BEGIN SUPPLIED RECORDS

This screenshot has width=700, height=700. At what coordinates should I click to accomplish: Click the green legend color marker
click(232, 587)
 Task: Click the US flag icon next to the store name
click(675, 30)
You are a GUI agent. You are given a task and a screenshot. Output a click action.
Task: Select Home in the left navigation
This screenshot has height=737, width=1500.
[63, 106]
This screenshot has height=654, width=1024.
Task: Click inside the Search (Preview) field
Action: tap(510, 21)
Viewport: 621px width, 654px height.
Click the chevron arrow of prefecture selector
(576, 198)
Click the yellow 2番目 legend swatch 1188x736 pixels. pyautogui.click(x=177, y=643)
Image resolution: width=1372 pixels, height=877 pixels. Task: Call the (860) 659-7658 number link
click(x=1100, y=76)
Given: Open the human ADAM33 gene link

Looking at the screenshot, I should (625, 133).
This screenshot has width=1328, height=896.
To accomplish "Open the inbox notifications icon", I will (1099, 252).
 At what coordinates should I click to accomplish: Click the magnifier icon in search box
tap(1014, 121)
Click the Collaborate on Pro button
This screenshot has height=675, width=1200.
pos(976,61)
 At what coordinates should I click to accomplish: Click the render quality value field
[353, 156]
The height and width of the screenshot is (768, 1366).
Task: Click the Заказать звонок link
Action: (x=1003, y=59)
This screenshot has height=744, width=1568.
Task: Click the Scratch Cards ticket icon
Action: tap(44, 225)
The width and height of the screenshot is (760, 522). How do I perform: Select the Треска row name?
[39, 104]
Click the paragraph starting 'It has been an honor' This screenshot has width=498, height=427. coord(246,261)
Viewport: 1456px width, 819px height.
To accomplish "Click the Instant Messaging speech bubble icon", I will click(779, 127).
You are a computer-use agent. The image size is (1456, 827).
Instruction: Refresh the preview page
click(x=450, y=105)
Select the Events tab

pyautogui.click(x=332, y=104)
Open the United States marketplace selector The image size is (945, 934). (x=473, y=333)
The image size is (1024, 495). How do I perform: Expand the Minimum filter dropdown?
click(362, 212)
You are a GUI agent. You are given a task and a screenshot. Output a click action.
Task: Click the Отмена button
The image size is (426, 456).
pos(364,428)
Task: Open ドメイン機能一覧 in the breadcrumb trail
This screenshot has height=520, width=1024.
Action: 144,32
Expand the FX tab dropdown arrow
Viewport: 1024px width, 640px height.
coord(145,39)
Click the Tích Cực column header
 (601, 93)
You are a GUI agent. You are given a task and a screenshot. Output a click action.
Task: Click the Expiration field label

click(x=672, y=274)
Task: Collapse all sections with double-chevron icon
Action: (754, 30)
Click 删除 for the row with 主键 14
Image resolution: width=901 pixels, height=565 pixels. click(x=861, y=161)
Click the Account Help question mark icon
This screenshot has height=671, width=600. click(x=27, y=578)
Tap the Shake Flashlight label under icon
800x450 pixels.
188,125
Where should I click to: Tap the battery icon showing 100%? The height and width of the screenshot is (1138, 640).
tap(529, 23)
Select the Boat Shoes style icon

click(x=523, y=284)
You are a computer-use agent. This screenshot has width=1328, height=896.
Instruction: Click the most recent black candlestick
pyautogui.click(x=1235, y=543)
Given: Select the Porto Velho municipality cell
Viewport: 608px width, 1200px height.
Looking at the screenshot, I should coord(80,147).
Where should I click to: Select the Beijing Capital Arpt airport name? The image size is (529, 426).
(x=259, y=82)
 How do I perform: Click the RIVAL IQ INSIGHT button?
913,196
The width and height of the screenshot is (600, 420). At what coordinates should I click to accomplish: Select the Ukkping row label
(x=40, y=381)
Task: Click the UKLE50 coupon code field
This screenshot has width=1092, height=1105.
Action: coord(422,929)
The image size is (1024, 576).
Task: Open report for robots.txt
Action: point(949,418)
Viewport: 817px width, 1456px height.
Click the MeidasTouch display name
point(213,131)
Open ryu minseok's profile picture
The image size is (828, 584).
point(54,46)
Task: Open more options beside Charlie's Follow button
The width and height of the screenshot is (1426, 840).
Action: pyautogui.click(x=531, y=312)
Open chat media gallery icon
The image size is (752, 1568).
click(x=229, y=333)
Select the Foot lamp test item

END SUPPLIED RECORDS

§ TASK OBJECTIVE
The result consists of the line with "Task: Click the Expiration field label" through the last line of the entries above, repeated exactly and with nothing else.

§ EXERCISE OUTPUT
Task: Click the Expiration field label

click(x=672, y=274)
Task: Collapse all sections with double-chevron icon
Action: (754, 30)
Click 删除 for the row with 主键 14
Image resolution: width=901 pixels, height=565 pixels. click(x=861, y=161)
Click the Account Help question mark icon
This screenshot has height=671, width=600. click(x=27, y=578)
Tap the Shake Flashlight label under icon
800x450 pixels.
188,125
Where should I click to: Tap the battery icon showing 100%? The height and width of the screenshot is (1138, 640).
tap(529, 23)
Select the Boat Shoes style icon

click(x=523, y=284)
You are a computer-use agent. This screenshot has width=1328, height=896.
Instruction: Click the most recent black candlestick
pyautogui.click(x=1235, y=543)
Given: Select the Porto Velho municipality cell
Viewport: 608px width, 1200px height.
Looking at the screenshot, I should coord(80,147).
Where should I click to: Select the Beijing Capital Arpt airport name? The image size is (529, 426).
(x=259, y=82)
 How do I perform: Click the RIVAL IQ INSIGHT button?
913,196
The width and height of the screenshot is (600, 420). At what coordinates should I click to accomplish: Select the Ukkping row label
(x=40, y=381)
Task: Click the UKLE50 coupon code field
This screenshot has width=1092, height=1105.
Action: coord(422,929)
The image size is (1024, 576).
Task: Open report for robots.txt
Action: point(949,418)
Viewport: 817px width, 1456px height.
Click the MeidasTouch display name
point(213,131)
Open ryu minseok's profile picture
The image size is (828, 584).
point(54,46)
Task: Open more options beside Charlie's Follow button
The width and height of the screenshot is (1426, 840).
Action: pyautogui.click(x=531, y=312)
Open chat media gallery icon
The image size is (752, 1568).
click(x=229, y=333)
Select the Foot lamp test item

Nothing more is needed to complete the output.